The monthly event is so popular now that all "Terrors" movies will be shown twice (7:30 and 9:30 or 9:35 p.m.) at the Dipson Amherst Theatre (3500 Main St.). Leave yourself time to shop the cool merchandise from Deadend Toyz & Teez in the lobby. Be sure to enter the free "Terrors" raffle at the 7:30 p.m. show. Tickets are $7 online and the box office.
Here are the five films announced so far; keep Oct. 17 open for a special sixth screening of a yet-to-be announced film (if you're a true horror fan, you'll want to be there).
Aug. 22: “Basket Case” (7:30 and 9:30 p.m.). Frank Henenlotter cult film about a brother who carries his surgically separated and deformed twin in a wicker basket as they seek vengeance against the doctor who separated them. The film spawned two sequels.
Sept. 19: “Demons 2” (7:30 and 9:30 p.m.). For his first season of "Terrors" in 2016, Vullo showed the Italian horror film "Demons." A fan of the genre, Vullo has now programmed its 1986 sequel, also from director Lamberto Bava (the son of Mario Bava) and co-written and produced by Dario Argento.
Oct. 31: “The Lost Boys” (7:30 and 9:35 p.m.). This clever take on the vampire genre is hilarious yet terrifying as a mother and her sons move to a California coastal town controlled by nasty teen vampires. (Did I mention Kiefer Sutherland plays their sneering leader?) DJ Nelson Rivera will play spooky tunes before the movie.
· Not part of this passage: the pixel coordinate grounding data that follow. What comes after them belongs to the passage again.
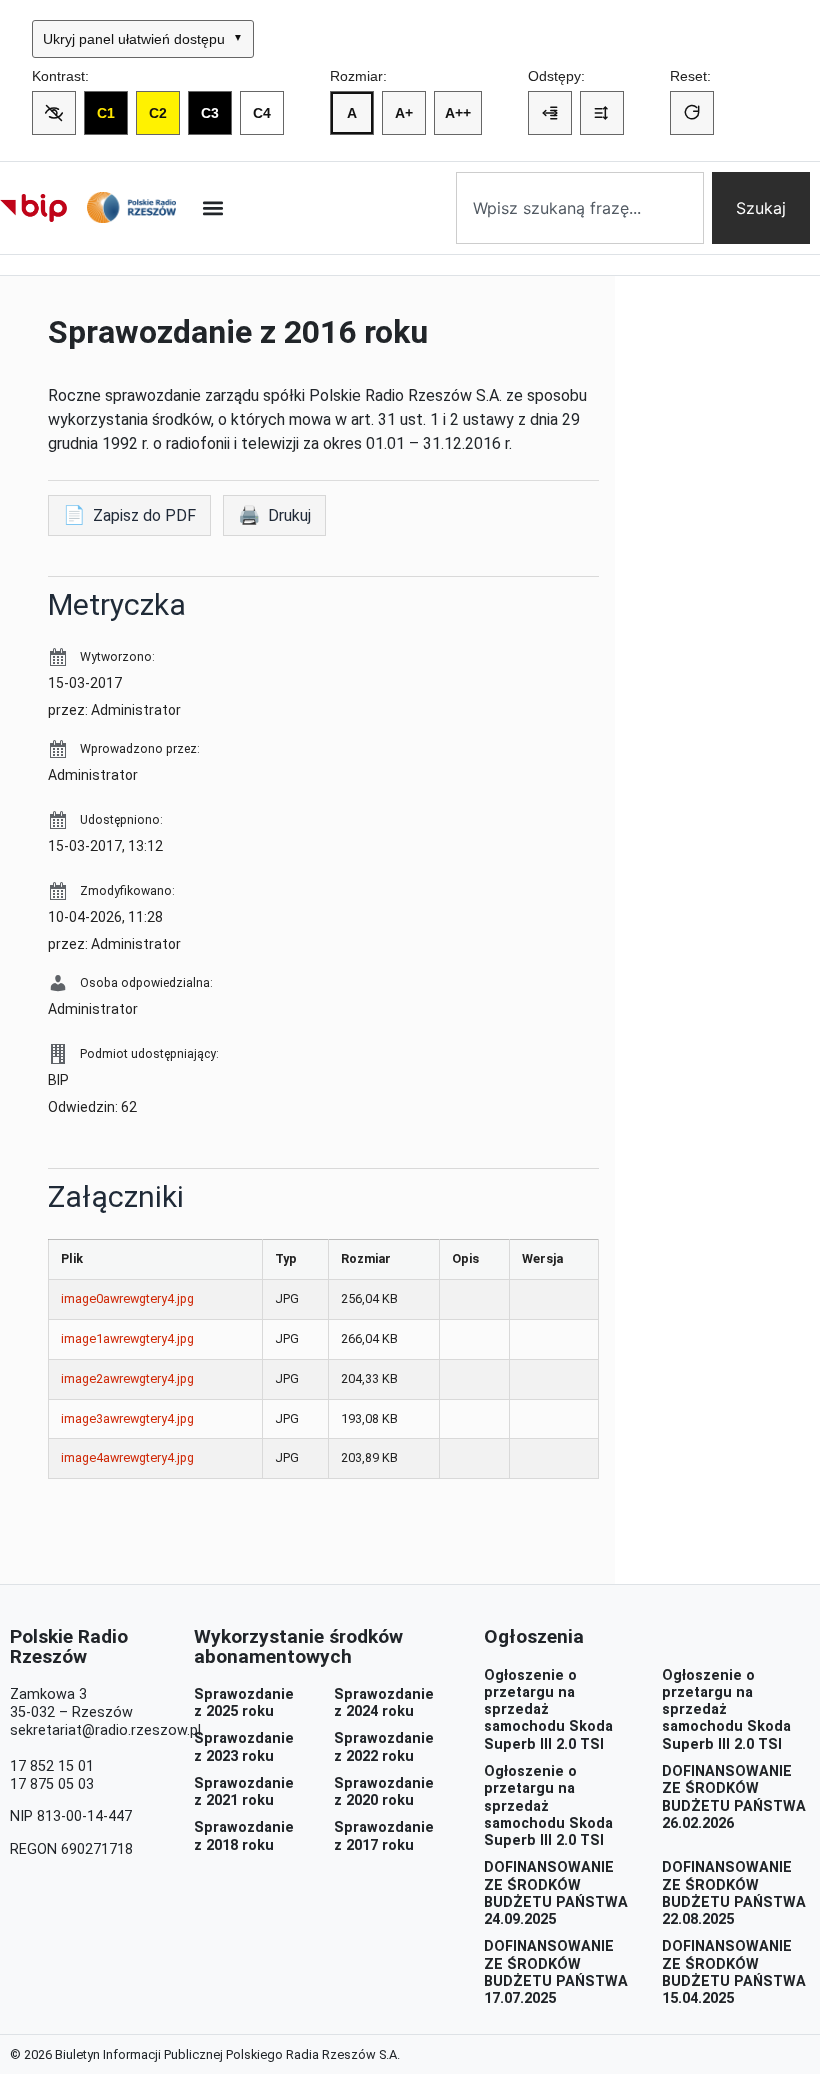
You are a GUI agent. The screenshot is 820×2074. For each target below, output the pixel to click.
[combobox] (580, 208)
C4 (262, 113)
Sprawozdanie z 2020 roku (384, 1792)
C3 (210, 113)
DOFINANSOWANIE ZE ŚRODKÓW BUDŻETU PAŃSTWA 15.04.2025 (734, 1972)
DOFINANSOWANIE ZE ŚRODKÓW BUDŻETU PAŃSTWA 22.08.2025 (734, 1893)
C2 (158, 113)
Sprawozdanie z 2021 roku (244, 1792)
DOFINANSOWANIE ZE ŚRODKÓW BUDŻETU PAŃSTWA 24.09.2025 (556, 1893)
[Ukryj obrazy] (54, 113)
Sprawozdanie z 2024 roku (384, 1703)
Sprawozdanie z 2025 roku (244, 1703)
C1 (106, 113)
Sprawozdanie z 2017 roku (384, 1836)
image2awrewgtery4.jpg (127, 1378)
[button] (212, 207)
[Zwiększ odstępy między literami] (550, 113)
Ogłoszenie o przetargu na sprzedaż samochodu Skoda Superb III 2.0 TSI (548, 1710)
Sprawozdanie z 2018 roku (244, 1836)
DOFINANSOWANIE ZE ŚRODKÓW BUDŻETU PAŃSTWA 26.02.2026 (734, 1797)
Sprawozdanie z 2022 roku (384, 1747)
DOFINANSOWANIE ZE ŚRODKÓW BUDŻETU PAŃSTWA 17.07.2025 (556, 1972)
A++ (458, 113)
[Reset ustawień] (692, 113)
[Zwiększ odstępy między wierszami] (602, 113)
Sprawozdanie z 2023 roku (244, 1747)
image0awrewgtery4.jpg (127, 1298)
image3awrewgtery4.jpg (127, 1418)
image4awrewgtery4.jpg (127, 1457)
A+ (404, 113)
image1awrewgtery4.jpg (127, 1338)
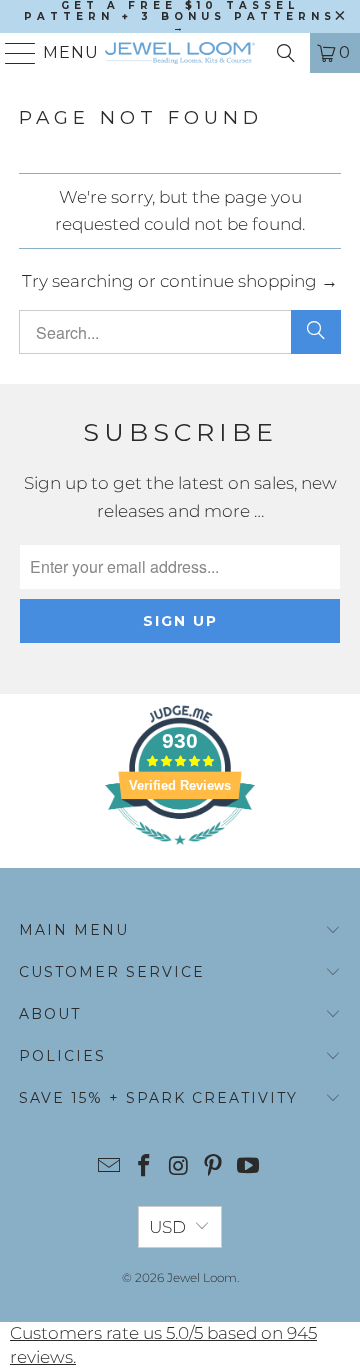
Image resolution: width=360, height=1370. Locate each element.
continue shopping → (249, 281)
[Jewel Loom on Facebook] (144, 1167)
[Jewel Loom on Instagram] (179, 1167)
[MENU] (12, 53)
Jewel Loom (202, 1277)
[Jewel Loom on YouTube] (249, 1167)
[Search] (286, 53)
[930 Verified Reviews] (180, 854)
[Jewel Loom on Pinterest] (214, 1167)
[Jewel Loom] (180, 53)
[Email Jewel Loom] (110, 1167)
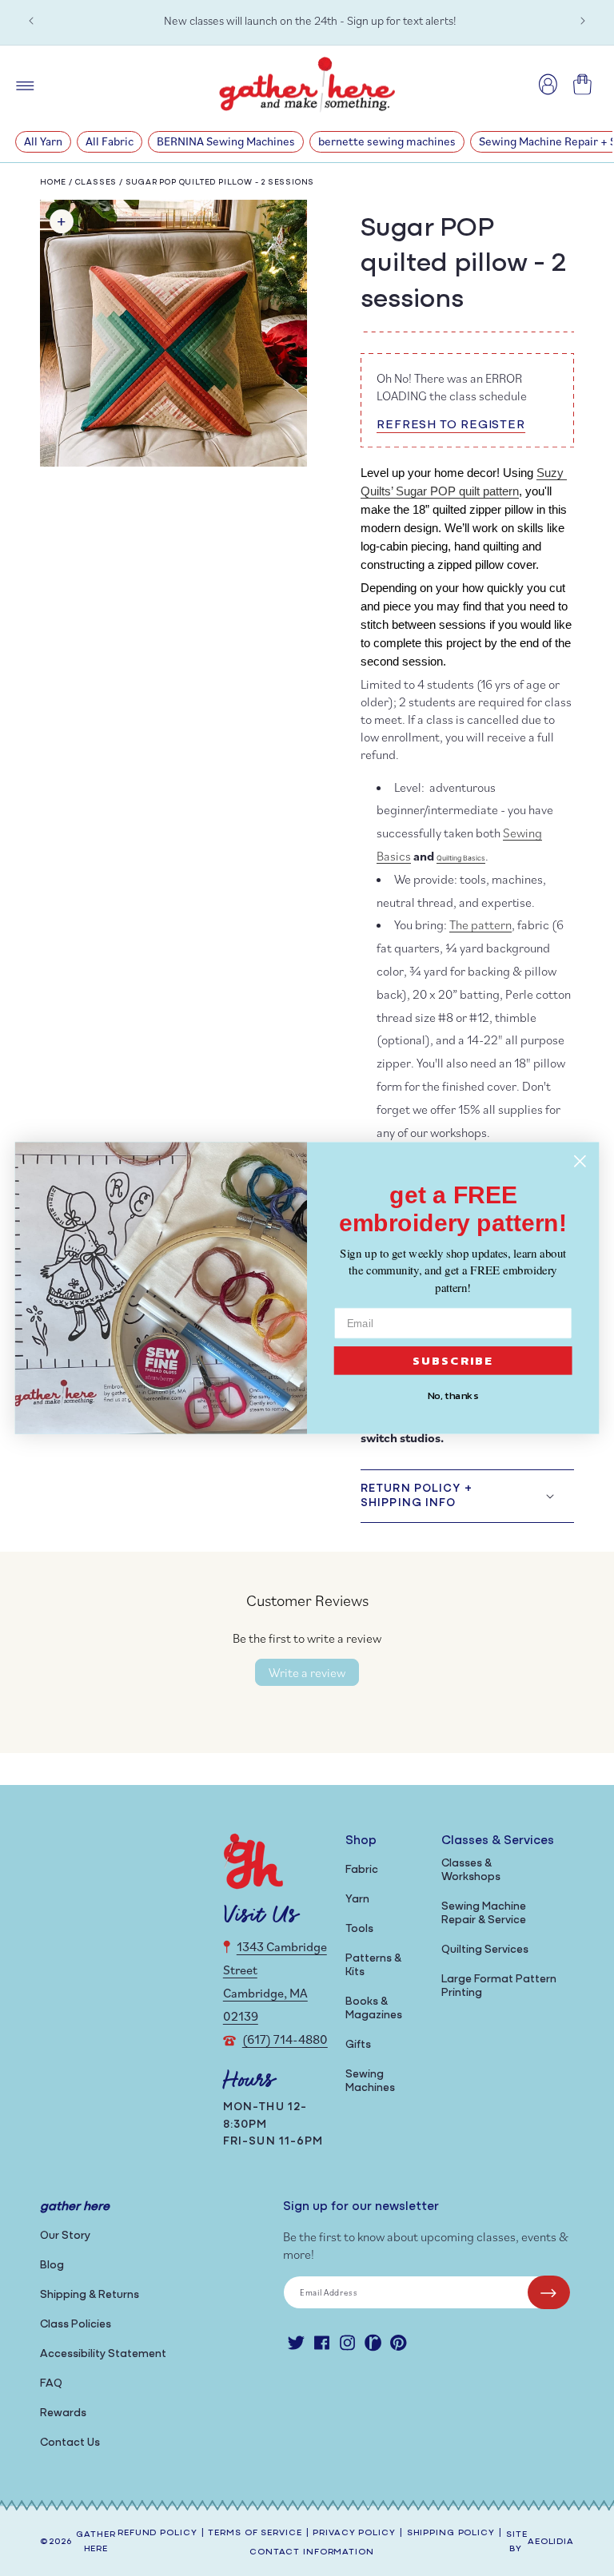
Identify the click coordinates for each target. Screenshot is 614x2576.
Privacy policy (354, 2533)
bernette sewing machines (387, 141)
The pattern (480, 924)
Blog (52, 2266)
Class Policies (75, 2325)
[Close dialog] (580, 1161)
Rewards (63, 2413)
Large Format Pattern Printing (498, 1986)
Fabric (361, 1870)
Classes (97, 182)
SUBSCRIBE (453, 1360)
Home (53, 182)
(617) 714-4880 (285, 2039)
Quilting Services (484, 1950)
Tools (359, 1929)
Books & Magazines (373, 2008)
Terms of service (254, 2533)
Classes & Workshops (470, 1870)
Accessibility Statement (103, 2354)
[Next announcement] (582, 20)
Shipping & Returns (89, 2295)
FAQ (51, 2384)
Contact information (311, 2552)
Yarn (357, 1900)
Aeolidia (551, 2542)
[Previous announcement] (31, 20)
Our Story (65, 2236)
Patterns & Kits (373, 1965)
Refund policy (157, 2533)
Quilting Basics (461, 858)
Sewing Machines (370, 2081)
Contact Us (70, 2443)
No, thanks (453, 1396)
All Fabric (110, 141)
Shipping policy (451, 2533)
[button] (467, 1495)
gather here (95, 2542)
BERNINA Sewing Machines (226, 141)
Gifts (358, 2045)
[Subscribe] (549, 2292)
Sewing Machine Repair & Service (483, 1913)
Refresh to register (451, 425)
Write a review (307, 1672)
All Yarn (43, 141)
Nov. 21: “Demon Wind” (7:30 and 9:35 p.m.). A farm. Friends. Demons. Mysterious fog. Check, check, check and check all of those horror tropes for this 1990 film from director Charles Philip Moore. Lou Diamond Phillips has an uncredited role as a demon. We won't say more since: "It’s the type of movie best enjoyed with a 'Terrors' audience and without much prior knowledge of it beforehand."
Dec. 12: “Black Christmas” (7:30 and 9:35 p.m.). This is the original 1974 film from Bob Clark (not the 2006 or 2019 remakes) and is considered one of the earliest in the slasher film genre. You may have seen this under the original U.S. title "Silent Night, Evil Night." Olivia Hussey, Keir Dullea and Margot Kidder star.